When you marry someone with a child, you do not just make a commitment to your spouse; you also accept the child as part of your family.
In many families, the stepparent’s role is no different from that of a biological parent, which is why stepparents often choose to adopt their stepchildren. If the child is old enough, you must have his or her consent to proceed with the adoption.
When do you need the child’s consent?
In Alaska, children aged 10 or older must consent to the adoption. If the child is under 10 but capable of stating a preference, the court may take this into account, but the child’s consent is not a requirement.
These rules apply to all adoptions in Alaska, not just stepparent adoptions.
Why is consent important?
Adoption severs your stepchild’s legal relationship with his or her other biological parent. Very young children may not fully understand what this means, but older children can and should be part of the decision.
The child may have conflicting feelings about adoption. He or she might feel guilty about “replacing” a biological parent, for example. Helping the child work through these feelings is an important part of the adoption process.
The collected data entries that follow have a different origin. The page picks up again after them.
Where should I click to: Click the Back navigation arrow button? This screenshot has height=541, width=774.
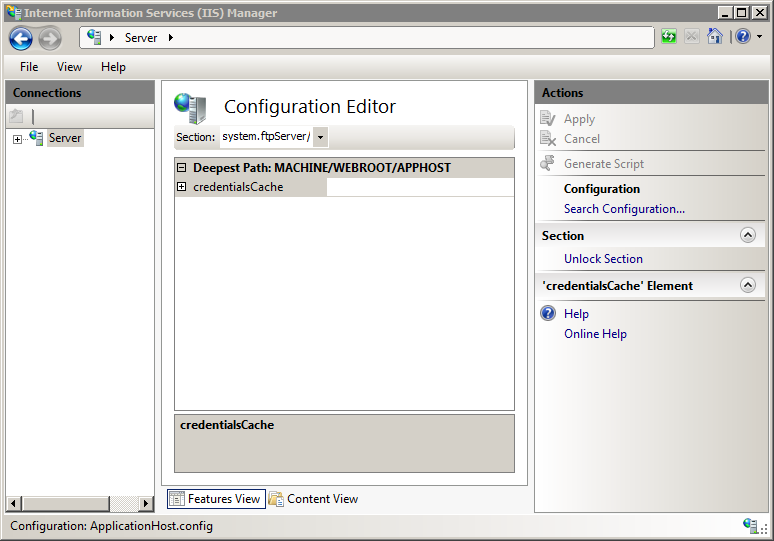[x=21, y=38]
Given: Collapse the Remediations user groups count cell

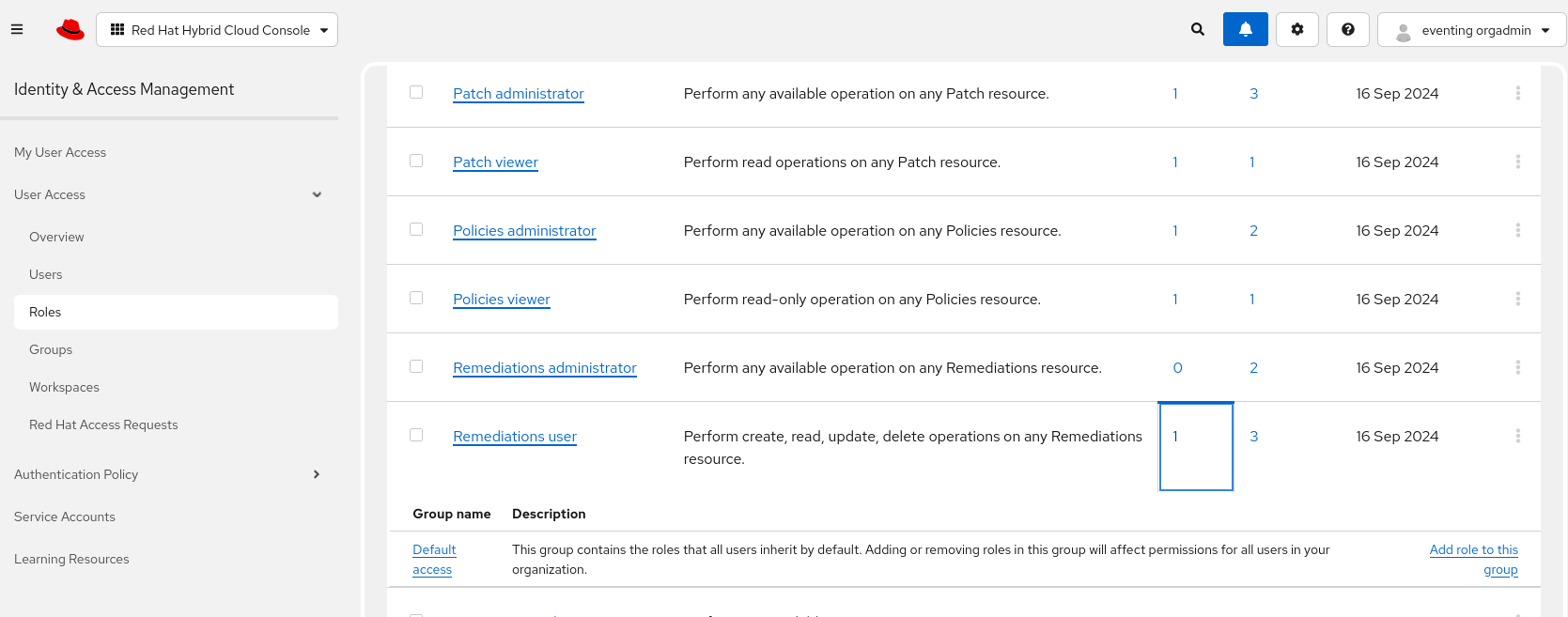Looking at the screenshot, I should [x=1195, y=446].
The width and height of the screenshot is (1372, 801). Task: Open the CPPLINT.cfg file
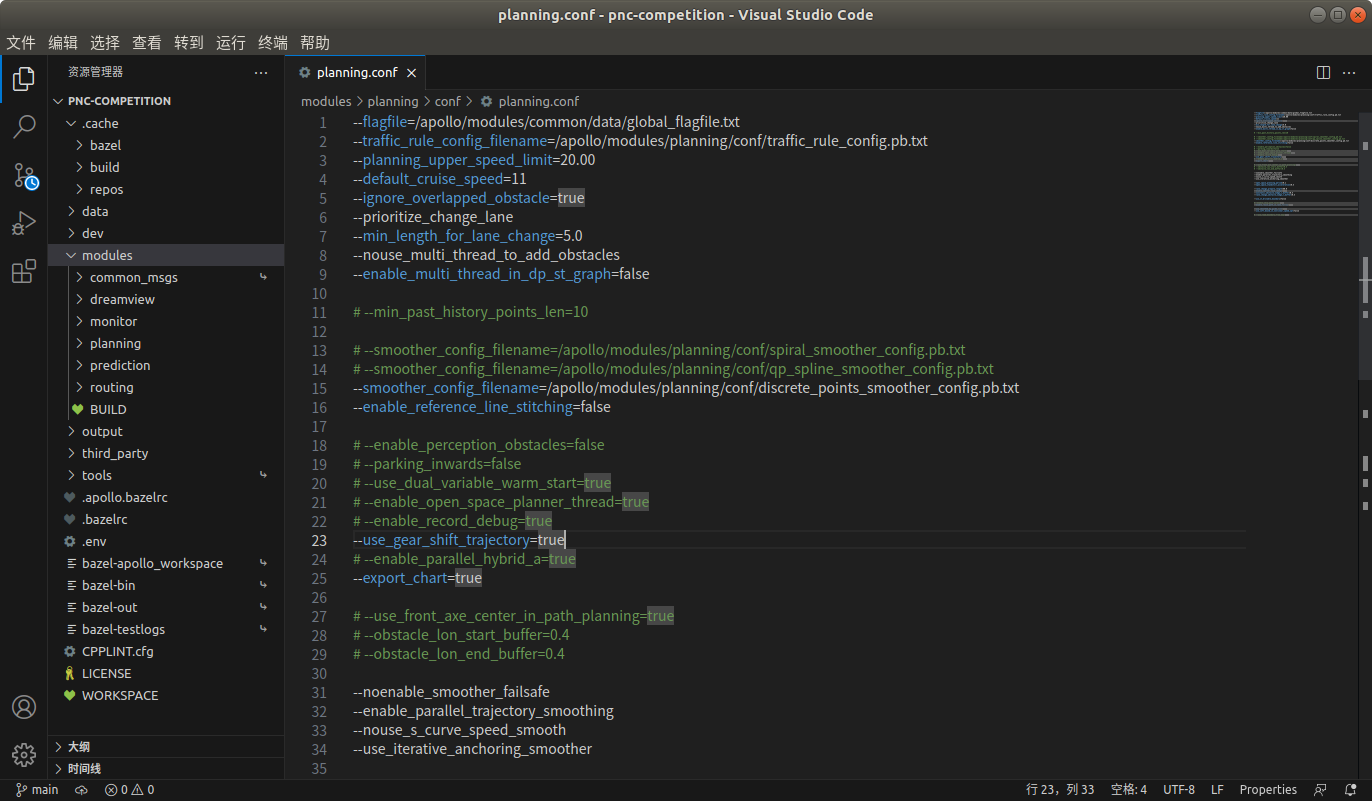click(117, 651)
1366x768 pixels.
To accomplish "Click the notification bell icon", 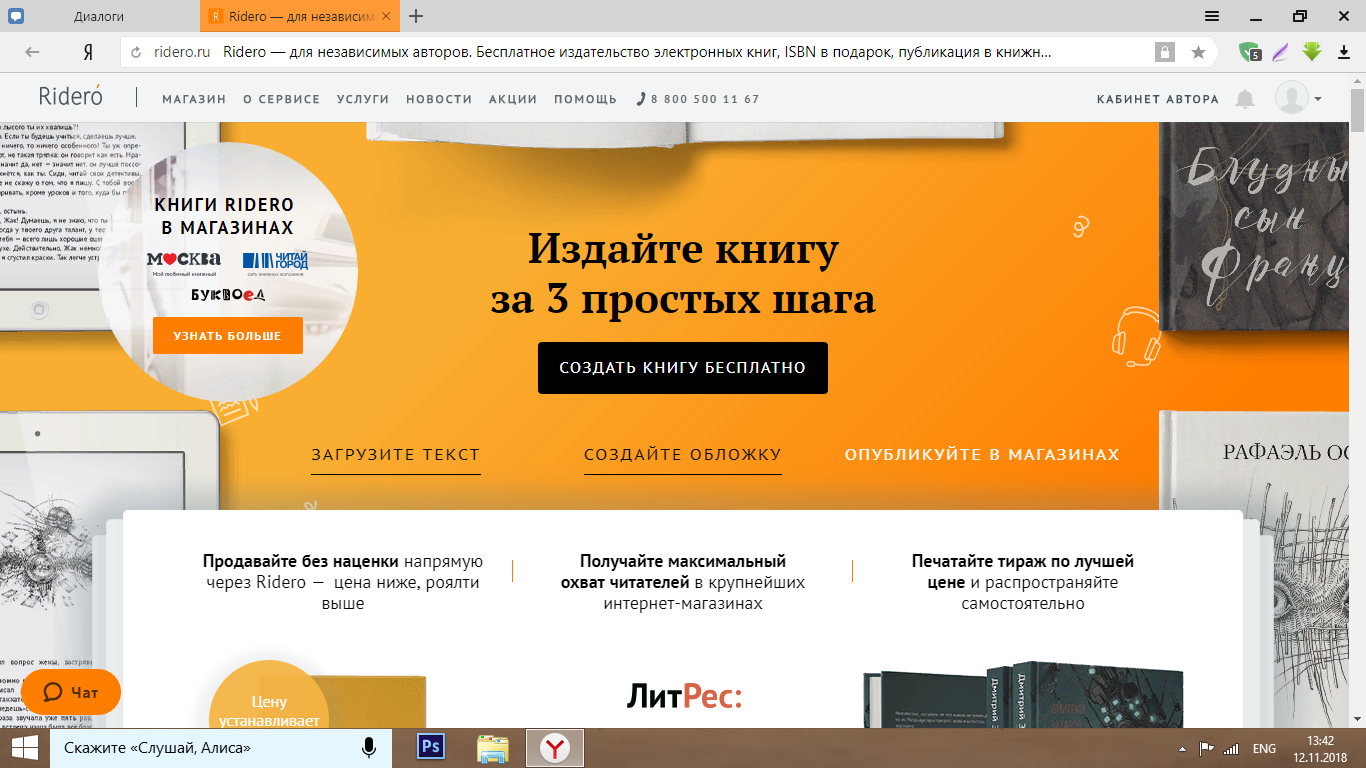I will [x=1245, y=99].
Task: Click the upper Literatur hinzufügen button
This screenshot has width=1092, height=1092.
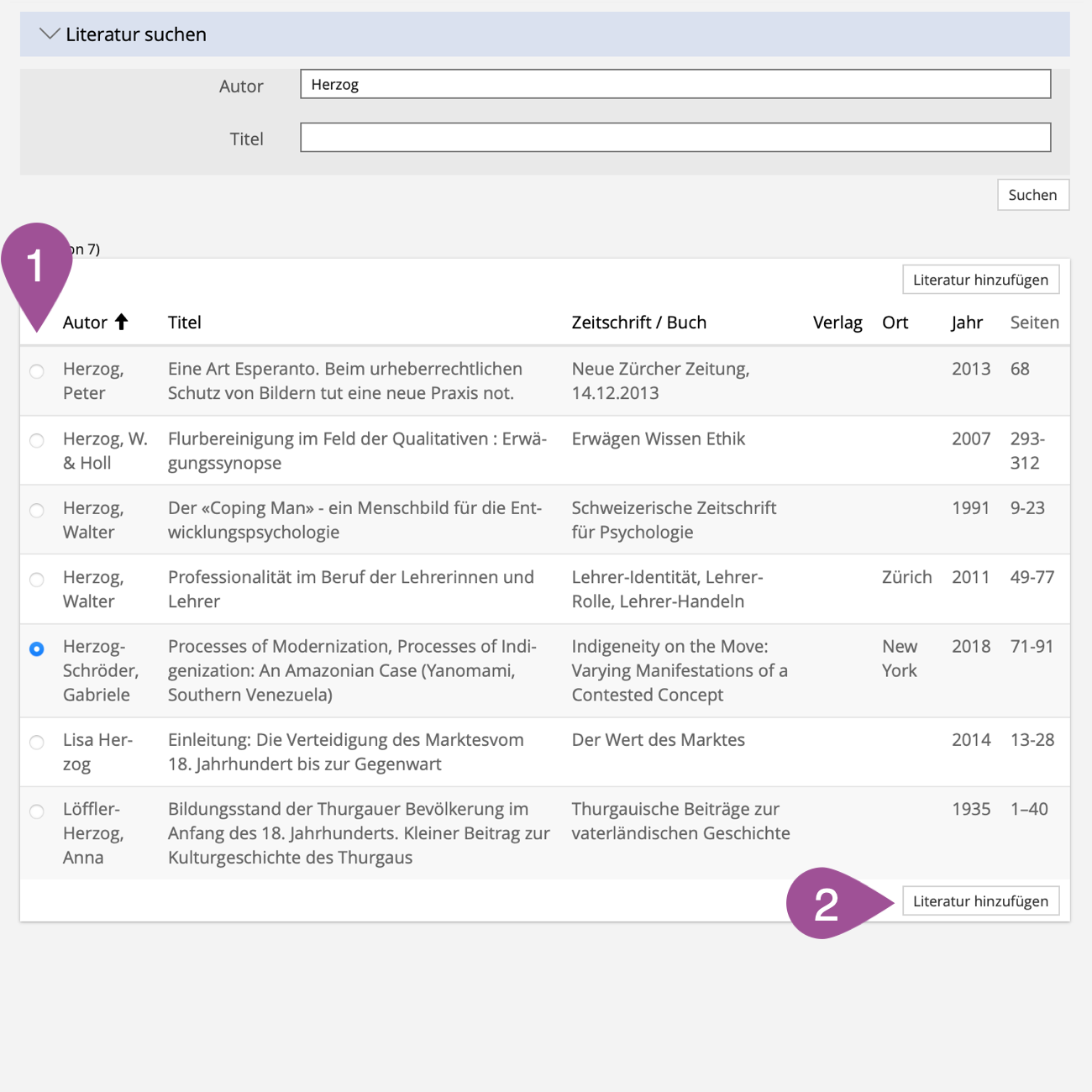Action: (x=980, y=280)
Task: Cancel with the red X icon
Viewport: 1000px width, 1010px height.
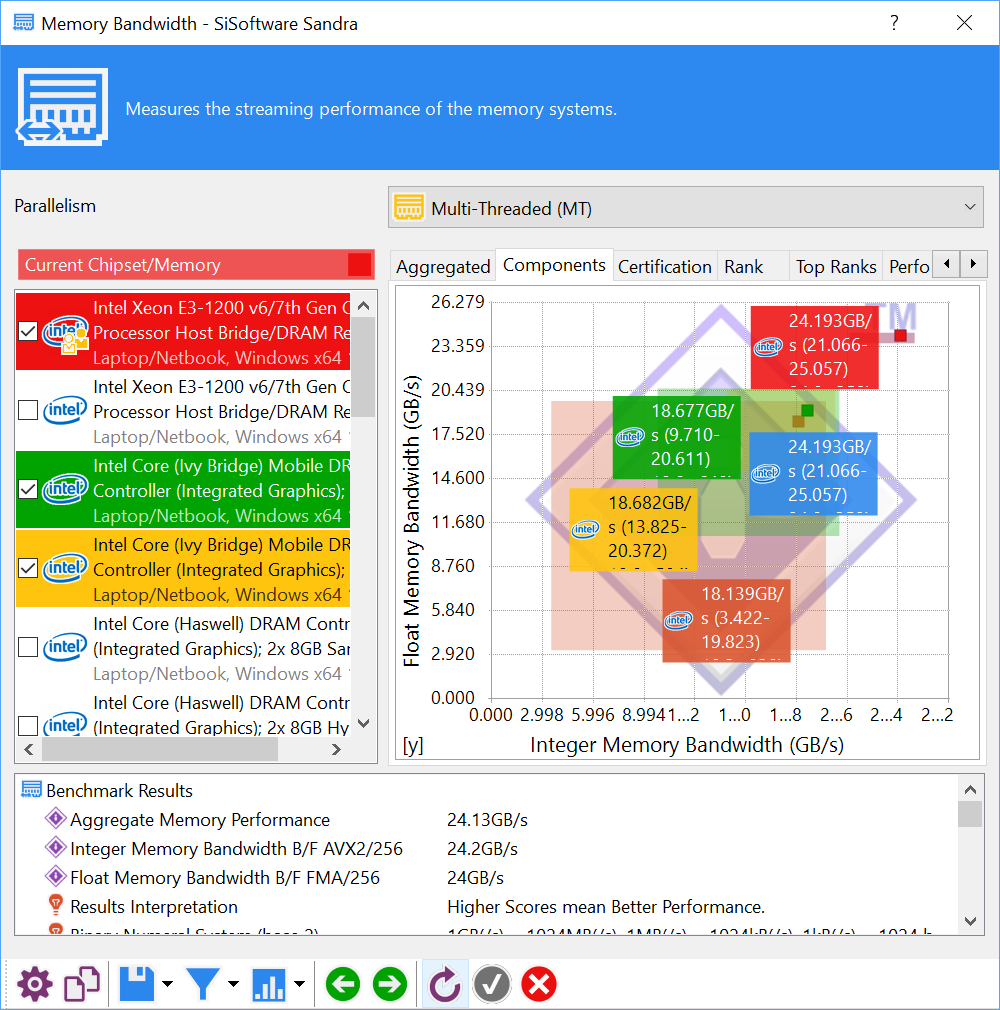Action: (x=539, y=984)
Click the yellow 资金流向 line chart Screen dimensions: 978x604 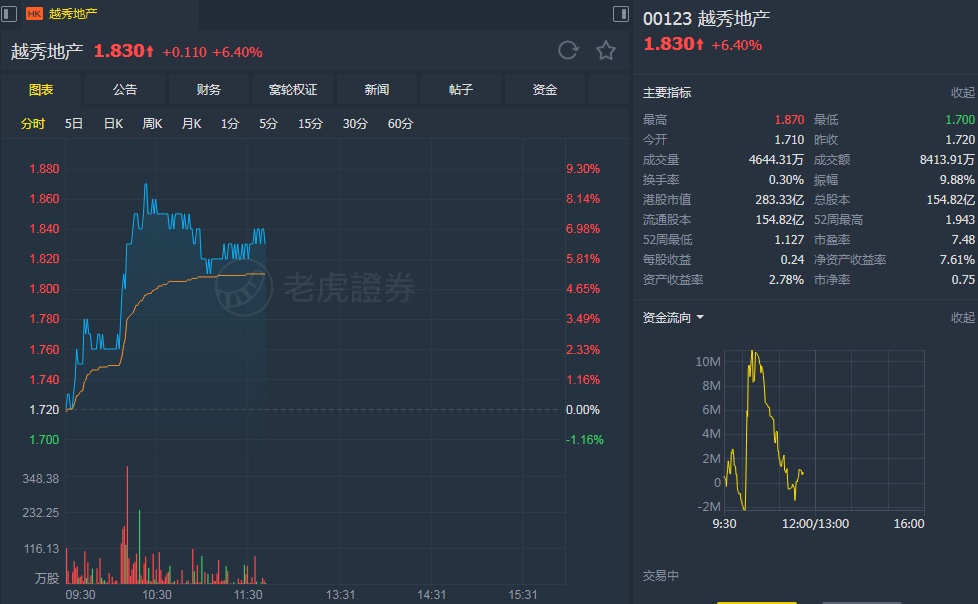(764, 420)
What if the child can not consent?
Some children may not be capable of consenting to the adoption regardless of age. For example, a child with an intellectual disability may not have a sufficient understanding of the situation to give or deny consent. The court can waive the consent requirement if the adoption is in the child’s best interest.
Adoption is a major decision that can involve many emotions. When considering adoption, it is important to acknowledge your stepchild’s feelings and give him or her a voice in the process.